Ruth is starting over. How, she'll figure out.

Ralph would love to help her, for his own reasons.

When they encounter would-be-hermit Reg, engaged in a grinding life and death game of hide-and-seek with the insatiable Lott, their quest begins to devolve.

 

Packed with incredible performances and unconventional filmmaking, this deceptively bare-knuckled miracle, shot in the fall of 2000 on a $2000 budget, is a portrait of isolating desires and a trove of hidden detail and allegory.

92 min.

Starring:

Jerry Marsini, Anabel Perez, Daniel Yohannes, David Gassaway, and Addie Johnson Talbott

 

Additional Cast (in order of appearance):

Mike Fernandez, Anna Brandenburg, Charles Piervallo, Ace, Mark Trushkowsky, Micheas Yohannes, David Gould, Katie Glaser, Stephen Collins, Erica Froyd, and Jesse Chenven

 

Production Sound: Mark Trushkowsky

 

Written, Directed, Shot, Edited, Produced, and Music Composed and Performed by Olaf Bertram-Nothnagel, hoping the movie would benefit from his inexperience in almost every aspect of its creation.

 

Hey Slick

 

Filmmaker's Acknowledgements:

I will always be indebted to the many people who gave of themselves generously in the making of this movie. Daniel, Mark, Anna, and Mike went over the top providing critical assistance in ways completely unrelated to their credited roles. Great thanks is also due to Maria Torres, Aaron Torres, Greg Travis, Julie Warsowe, Ashley Young, Anne Marson, Catherine Scarboro, and friends and family everywhere for their help.

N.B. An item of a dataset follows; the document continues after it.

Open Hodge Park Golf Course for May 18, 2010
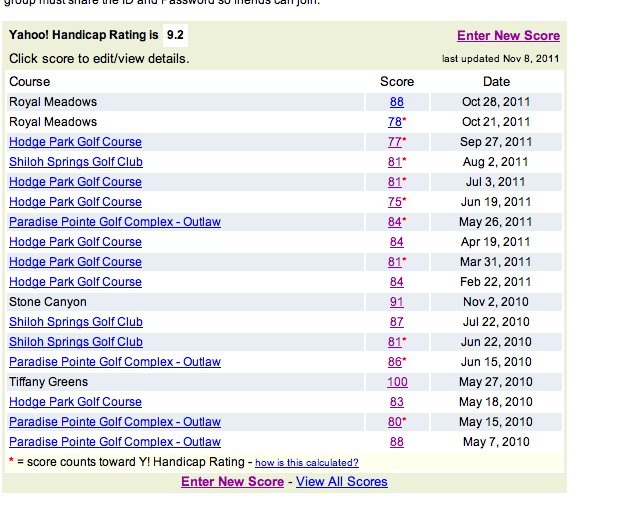 coord(75,402)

Thanks to the Open Space Institute and these Brooklyn establishments for their work and corks: al di lå, Angry Wade's, Banania Café, Cucina, Harvest, Latin Grill, Patois, Sam's, Saul, Smith St. Kitchen, Tony's, Vaux, Viola, and Yternel.

For me this movie is a parable puzzle, attempting to define engagement and apathy. I made it with two primary goals. The first was to naïvely explore as many of the creative aspects of filmmaking as I could, without preconceptions or a method. The second was to make a movie that was... demanding without being didactic, direct yet complex, a movie with layers of meaning that weren’t obvious or cliché, one that would reveal itself slowly and with great resistance, while remaining entertaining. While I wanted to cue the audience to active interpretation, I neither wanted to point the way, nor frustrate more passive viewing.

These twin goals complimented each other just as they (along with the movie’s tiny budget) limited and defined each other. Early in the script’s writing, the characters’ relationships became clandestine metaphors, bringing a density of subtext that could be cumbersome to less personal filmmaking. Reflections on art and industry, the creative process, class and cultural struggle, communication and democracy, genes and free will embedded themselves in a relaxed story concerned on its surface with, among other things, infidelity and longing, human nature and chaos. On occasion, these meta-dialogues could play upon expectations for a no budget production, such as with the insertion of apparently happenstance off-camera sounds, to elaborate symbolic content in a scene. By breaking the sensible rule of films’ “makers” not editing them, perhaps the cut is more aligned with this movie’s themes and goals, due to my tendency to select interesting details over emotionally cohesive storytelling.

To help realize my preposterous dream, I was blessed with a cast and crew that were unflinching in their willingness to help get the compressed aspirations of a first-time filmmaker off my chest. The time and talent they gave so freely was an inspiration. Clearly, insisting on playing so many roles as a novice in production did necessarily detract from how effective I could be at any one of them, and at times opportunities and my collaborators’ gifts were squandered. There were a great many lessons learned! Nonetheless, I am most gratified by how the movie came out and how much people like it, how much it rewards repeated viewing. It manages to trace a very big but coherent circle, holding a great deal to be variously, and I hope enjoyably, discerned.